# Decision Tree

### What is Decision Tree and why do we need one?

Decision tree is a non-parametric supervised machine learning algorithm which is used mostly for classification and regression problems.If the relationship between dependent and independent variable is well approximated by a linear model, linear regression will outperform tree-based model but if there is high non-linearity and complex relationship between dependent and independent variables, a tree-based model will outperform a classical regression method. If we need to build a model which is easy to explain to people, a decision tree model will always do better than a linear model. Decision tree models are even simpler to interpret than linear regression.

### Types of Decision Tree

There are two types of decision trees that are based on the *target variable*, i.e., categorical variable decision tree and continuous variable decision tree.

+ **Categorical Variable Decision Tree**: A categorical variable decision tree includes categorical target variables that are divided into two categories. For example, the categories can be ‘Yes’ or ‘No’. The categories mean that every stage of the decision process falls into one of the categories and there are no in-betweens.

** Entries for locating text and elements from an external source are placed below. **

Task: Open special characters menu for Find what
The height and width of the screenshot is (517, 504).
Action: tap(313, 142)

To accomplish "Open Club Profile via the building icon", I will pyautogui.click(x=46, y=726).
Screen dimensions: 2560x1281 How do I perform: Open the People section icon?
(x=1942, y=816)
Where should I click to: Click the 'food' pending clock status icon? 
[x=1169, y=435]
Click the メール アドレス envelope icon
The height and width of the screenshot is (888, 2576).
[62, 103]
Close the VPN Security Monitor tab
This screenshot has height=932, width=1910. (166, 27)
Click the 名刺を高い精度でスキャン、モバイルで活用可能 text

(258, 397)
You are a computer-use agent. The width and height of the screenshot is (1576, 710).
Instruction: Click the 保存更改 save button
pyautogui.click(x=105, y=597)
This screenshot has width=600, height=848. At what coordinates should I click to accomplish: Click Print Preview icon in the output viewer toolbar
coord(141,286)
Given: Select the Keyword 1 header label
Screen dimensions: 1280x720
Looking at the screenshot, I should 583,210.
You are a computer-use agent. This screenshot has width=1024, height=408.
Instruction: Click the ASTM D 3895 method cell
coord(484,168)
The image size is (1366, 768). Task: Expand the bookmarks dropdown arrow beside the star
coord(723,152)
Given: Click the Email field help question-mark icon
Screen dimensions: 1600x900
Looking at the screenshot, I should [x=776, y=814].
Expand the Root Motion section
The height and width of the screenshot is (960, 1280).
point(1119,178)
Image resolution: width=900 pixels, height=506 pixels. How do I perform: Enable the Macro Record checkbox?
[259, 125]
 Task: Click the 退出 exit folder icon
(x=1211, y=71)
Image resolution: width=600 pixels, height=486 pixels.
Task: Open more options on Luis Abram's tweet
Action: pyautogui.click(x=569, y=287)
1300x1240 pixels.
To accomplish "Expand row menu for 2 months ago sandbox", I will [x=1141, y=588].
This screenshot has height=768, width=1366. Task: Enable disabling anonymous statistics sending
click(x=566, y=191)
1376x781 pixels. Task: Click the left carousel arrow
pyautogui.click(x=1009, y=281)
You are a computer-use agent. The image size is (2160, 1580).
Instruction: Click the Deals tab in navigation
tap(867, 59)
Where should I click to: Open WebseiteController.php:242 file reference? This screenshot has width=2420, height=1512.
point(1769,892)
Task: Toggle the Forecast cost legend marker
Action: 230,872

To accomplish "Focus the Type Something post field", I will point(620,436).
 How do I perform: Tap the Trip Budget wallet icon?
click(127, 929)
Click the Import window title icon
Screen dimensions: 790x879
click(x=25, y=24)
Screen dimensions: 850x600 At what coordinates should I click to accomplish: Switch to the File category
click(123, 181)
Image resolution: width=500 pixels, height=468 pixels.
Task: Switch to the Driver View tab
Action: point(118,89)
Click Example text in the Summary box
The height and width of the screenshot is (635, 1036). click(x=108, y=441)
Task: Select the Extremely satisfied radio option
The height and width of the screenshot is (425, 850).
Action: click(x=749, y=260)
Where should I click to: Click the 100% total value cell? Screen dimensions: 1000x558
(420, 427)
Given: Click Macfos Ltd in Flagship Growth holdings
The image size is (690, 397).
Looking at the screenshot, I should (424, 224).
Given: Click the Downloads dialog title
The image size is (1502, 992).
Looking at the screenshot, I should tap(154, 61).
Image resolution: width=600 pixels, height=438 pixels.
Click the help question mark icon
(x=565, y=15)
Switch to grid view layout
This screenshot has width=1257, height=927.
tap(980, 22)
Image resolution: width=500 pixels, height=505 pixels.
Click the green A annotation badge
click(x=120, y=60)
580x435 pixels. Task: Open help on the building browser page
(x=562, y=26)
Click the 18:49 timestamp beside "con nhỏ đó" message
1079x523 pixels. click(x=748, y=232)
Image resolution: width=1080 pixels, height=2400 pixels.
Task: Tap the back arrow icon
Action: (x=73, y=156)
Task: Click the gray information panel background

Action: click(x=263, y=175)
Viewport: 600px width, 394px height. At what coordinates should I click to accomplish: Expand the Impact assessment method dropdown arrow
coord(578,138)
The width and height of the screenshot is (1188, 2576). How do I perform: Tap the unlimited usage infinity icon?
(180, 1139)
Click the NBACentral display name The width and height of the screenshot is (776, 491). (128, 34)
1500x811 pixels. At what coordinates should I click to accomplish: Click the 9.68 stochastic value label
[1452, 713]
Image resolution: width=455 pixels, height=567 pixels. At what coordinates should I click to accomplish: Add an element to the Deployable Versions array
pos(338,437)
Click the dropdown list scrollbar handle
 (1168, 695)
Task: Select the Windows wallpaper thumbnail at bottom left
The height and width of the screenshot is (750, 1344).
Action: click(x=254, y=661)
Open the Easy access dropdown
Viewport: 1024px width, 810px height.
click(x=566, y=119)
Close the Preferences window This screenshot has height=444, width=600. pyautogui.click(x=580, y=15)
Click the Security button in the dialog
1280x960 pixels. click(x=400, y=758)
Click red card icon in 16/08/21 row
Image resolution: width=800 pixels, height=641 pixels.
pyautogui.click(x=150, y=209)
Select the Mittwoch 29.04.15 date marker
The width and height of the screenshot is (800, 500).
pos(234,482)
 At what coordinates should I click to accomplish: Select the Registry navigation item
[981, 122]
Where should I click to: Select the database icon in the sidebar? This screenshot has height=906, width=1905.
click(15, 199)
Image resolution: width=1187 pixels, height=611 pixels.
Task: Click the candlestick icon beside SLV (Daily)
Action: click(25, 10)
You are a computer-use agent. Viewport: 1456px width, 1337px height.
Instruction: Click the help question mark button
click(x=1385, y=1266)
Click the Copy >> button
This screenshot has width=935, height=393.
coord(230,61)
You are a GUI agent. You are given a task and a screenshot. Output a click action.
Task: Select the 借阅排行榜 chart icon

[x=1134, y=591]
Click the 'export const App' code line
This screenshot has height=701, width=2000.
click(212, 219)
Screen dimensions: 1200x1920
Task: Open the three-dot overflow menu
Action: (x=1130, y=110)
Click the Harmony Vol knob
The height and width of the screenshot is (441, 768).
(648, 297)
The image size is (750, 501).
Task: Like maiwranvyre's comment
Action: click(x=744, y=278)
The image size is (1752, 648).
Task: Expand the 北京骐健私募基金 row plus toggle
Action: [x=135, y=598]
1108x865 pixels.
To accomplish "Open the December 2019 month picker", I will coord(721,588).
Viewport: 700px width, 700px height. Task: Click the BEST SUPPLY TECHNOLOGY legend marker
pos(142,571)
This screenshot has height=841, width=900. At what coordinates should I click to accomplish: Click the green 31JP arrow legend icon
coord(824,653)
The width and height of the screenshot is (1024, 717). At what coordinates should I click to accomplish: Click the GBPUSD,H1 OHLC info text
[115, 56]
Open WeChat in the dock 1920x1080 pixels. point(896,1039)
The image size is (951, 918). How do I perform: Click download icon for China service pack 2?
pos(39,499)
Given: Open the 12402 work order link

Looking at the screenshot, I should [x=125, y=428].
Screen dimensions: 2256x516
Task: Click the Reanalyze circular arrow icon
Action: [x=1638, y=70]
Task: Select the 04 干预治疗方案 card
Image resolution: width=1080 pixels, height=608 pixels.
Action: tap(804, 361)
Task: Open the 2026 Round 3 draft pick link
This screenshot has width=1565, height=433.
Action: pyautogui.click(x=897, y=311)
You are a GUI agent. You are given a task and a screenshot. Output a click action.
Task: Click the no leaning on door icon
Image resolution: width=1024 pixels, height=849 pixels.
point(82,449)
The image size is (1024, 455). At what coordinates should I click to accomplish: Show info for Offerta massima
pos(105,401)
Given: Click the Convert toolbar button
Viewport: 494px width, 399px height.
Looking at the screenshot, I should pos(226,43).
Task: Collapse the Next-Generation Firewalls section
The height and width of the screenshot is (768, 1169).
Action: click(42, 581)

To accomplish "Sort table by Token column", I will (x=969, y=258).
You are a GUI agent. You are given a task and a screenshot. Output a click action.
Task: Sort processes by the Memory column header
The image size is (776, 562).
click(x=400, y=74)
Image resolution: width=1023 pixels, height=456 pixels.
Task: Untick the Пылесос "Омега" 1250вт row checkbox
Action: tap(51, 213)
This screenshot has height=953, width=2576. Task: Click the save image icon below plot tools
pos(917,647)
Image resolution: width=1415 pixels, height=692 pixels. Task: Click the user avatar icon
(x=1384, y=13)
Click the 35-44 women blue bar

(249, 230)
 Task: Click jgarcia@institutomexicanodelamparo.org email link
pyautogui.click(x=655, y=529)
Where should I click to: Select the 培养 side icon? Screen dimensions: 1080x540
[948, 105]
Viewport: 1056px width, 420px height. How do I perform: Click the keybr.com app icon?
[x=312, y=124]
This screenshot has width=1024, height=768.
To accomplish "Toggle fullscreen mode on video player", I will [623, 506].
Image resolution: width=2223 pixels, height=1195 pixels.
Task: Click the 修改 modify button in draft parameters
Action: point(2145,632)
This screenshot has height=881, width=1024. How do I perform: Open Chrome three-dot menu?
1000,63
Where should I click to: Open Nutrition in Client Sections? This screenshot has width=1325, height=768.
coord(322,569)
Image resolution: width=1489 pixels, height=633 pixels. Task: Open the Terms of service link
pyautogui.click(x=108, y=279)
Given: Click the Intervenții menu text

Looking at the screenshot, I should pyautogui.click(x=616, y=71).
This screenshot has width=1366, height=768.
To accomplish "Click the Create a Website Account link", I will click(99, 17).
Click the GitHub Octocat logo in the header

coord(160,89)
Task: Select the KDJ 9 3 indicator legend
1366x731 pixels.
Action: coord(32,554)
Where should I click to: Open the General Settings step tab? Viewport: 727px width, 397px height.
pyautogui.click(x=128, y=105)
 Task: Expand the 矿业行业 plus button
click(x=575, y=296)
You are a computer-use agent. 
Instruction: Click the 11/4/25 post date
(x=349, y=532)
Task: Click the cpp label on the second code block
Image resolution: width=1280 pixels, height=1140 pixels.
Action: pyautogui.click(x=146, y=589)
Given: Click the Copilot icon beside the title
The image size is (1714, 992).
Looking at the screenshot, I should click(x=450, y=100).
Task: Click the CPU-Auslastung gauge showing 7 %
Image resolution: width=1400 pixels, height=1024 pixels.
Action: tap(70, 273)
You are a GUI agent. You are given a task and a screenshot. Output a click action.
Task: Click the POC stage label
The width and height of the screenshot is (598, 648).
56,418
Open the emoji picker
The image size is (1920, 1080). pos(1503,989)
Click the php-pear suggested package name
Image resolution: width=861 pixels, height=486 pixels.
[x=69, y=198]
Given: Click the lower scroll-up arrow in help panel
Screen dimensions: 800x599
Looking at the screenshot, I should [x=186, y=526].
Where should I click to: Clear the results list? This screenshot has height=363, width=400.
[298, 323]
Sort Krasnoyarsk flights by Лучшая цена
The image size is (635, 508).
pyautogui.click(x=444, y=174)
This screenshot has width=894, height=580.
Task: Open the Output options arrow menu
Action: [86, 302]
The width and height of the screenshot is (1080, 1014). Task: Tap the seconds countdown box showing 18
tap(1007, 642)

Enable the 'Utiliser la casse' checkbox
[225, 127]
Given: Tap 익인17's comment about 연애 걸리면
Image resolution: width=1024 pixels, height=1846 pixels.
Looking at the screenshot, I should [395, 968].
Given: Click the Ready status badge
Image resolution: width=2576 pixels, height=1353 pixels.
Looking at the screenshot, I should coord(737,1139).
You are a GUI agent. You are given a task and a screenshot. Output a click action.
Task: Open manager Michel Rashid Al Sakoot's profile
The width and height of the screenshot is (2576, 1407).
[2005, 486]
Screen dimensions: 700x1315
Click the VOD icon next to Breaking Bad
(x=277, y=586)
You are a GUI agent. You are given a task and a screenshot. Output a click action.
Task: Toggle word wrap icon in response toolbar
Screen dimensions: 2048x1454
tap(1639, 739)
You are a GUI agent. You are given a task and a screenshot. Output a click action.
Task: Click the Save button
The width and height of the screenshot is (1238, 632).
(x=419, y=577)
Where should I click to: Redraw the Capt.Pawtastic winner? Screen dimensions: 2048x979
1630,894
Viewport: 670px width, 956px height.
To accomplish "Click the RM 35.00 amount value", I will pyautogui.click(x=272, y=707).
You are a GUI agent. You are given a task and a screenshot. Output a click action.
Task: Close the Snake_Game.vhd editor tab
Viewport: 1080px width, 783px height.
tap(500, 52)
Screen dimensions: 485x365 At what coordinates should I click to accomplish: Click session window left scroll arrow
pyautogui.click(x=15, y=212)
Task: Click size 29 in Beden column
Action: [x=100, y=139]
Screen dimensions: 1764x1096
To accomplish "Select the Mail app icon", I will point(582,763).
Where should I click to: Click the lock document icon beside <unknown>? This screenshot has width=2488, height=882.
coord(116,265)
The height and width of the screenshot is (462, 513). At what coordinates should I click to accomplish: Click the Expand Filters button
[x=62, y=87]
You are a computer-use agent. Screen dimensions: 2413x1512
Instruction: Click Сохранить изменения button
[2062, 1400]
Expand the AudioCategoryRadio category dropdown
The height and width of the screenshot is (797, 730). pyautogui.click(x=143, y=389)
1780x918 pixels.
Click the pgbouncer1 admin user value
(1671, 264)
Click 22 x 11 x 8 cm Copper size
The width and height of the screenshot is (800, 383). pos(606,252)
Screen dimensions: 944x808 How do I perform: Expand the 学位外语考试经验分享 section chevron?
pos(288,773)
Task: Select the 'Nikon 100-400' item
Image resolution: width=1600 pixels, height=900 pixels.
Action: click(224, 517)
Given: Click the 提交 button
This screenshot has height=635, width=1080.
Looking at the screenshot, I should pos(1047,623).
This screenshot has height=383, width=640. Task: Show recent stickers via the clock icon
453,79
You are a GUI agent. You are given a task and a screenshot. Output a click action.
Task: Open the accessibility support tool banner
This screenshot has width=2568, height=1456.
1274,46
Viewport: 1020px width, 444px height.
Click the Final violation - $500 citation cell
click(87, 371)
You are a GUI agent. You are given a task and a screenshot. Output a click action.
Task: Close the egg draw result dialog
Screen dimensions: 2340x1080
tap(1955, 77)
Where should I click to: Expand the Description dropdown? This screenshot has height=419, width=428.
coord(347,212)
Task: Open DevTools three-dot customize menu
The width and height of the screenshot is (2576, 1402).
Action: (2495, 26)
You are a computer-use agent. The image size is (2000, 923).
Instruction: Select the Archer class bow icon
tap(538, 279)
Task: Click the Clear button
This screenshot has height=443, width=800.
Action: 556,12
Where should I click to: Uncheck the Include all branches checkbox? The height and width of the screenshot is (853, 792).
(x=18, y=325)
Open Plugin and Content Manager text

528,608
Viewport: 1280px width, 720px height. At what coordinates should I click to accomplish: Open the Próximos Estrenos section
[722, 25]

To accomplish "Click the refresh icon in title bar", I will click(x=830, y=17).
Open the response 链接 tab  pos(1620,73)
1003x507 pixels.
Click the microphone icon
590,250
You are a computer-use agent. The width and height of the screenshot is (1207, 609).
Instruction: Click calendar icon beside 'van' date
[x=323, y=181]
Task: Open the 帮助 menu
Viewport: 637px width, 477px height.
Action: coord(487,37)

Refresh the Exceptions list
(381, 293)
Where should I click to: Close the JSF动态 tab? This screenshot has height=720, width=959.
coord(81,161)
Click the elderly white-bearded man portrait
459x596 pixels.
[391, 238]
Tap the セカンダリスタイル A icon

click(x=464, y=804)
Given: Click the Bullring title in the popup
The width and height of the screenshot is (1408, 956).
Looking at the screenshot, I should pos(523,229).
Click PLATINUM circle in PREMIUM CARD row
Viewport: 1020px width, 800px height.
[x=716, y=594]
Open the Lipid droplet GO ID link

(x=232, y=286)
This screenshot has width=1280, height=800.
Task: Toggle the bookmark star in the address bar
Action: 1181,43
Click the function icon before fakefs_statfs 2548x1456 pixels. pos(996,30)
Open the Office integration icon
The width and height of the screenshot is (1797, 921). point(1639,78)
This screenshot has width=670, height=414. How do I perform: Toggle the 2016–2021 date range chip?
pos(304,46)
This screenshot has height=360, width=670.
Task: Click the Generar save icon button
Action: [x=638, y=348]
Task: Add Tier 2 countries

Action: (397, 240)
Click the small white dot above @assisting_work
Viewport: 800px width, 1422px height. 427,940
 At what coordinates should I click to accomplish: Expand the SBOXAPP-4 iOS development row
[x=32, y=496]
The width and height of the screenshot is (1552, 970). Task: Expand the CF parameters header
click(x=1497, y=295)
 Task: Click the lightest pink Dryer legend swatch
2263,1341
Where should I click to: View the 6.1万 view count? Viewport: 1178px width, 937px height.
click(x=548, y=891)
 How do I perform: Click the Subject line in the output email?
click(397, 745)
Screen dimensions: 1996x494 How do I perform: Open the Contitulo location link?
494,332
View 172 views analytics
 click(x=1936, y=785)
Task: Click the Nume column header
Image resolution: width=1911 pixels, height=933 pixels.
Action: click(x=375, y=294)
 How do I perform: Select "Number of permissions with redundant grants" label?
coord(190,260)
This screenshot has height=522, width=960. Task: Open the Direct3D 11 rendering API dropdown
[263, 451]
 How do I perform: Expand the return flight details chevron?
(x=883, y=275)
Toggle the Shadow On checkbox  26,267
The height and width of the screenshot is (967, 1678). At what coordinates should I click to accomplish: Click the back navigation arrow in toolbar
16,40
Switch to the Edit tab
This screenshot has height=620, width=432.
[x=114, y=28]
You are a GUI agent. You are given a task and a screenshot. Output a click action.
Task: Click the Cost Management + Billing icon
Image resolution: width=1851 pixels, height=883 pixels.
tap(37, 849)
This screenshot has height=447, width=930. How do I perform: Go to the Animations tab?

+ **Continuous Variable Decision Tree**: A continuous variable decision tree is a decision tree with a continuous target variable. For example, the income of an individual whose income is unknown can be predicted based on the available information such as their occupation, age and other continuous variables.


### Important terminology related to Decision Tree

- ***Root Node***: It represents the entire population or sample and this further gets into two or more homogeneous sets.
- ***Splitting***: It is a process of dividing a node into two or more sub nodes.
- ***Decision Node***: When a sub-node splits into further sub nodes, then it is called the decision tree.
- ***Leaf/Terminal Node***: Nodes do not split is called leaf or terminal node.
- ***Pruning***: When we remove sub-nodes of a decision node, this process is called pruning.
- ***Branch/Sub-Tree***: A subsection of the entire tree is called branch/sub tree.
- ***Parent and Child Node***: A node, which is divided into sub nodes is called a parent node of sub nodes whereas sub nodes are the child of a parent node.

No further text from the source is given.